### SOURCE RECORDS:

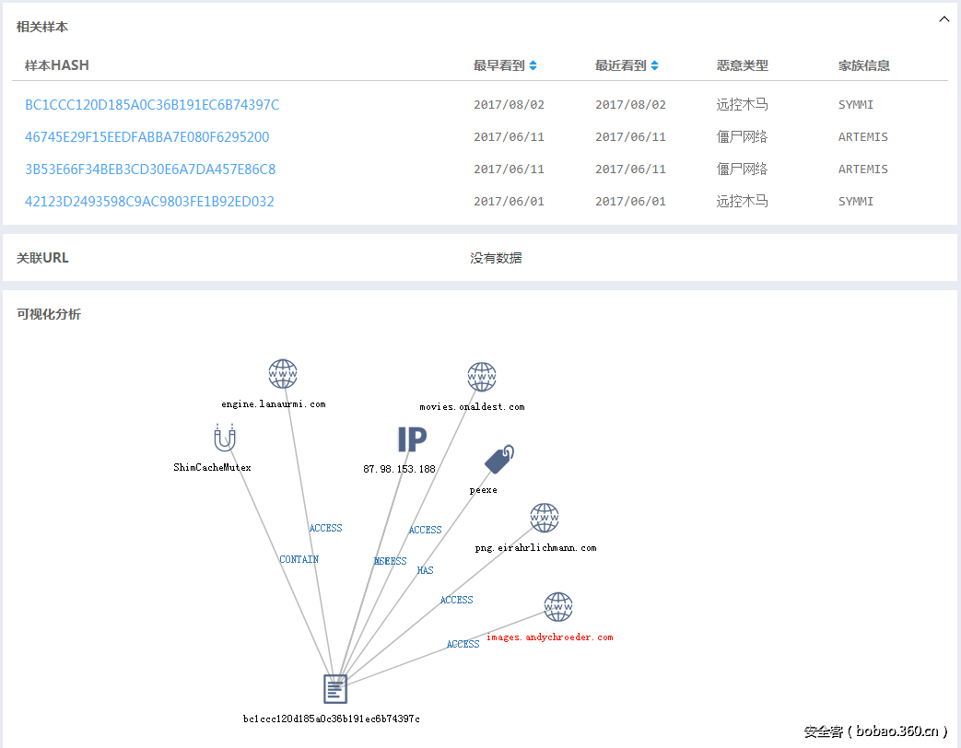Select the ShimCacheMutex magnet icon
961x748 pixels.
click(x=224, y=438)
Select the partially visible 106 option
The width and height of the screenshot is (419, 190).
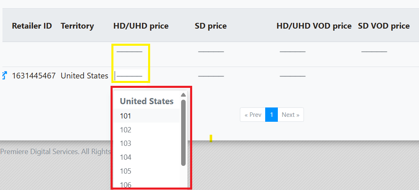(x=147, y=183)
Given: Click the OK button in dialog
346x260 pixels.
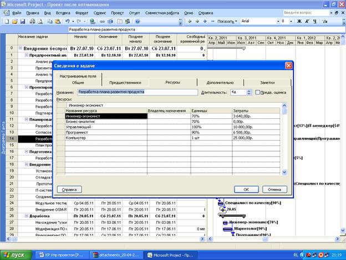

### REQUIRED TASK:
Put these lines into a numbered list without any blank lines, and leave the pictures out of your answer.

### RESULT:
1. Select the ShimCacheMutex magnet icon
2. 961x748 pixels.
3. click(x=224, y=438)
4. Select the partially visible 106 option
5. The width and height of the screenshot is (419, 190).
6. (x=147, y=183)
7. Given: Click the OK button in dialog
8. 346x260 pixels.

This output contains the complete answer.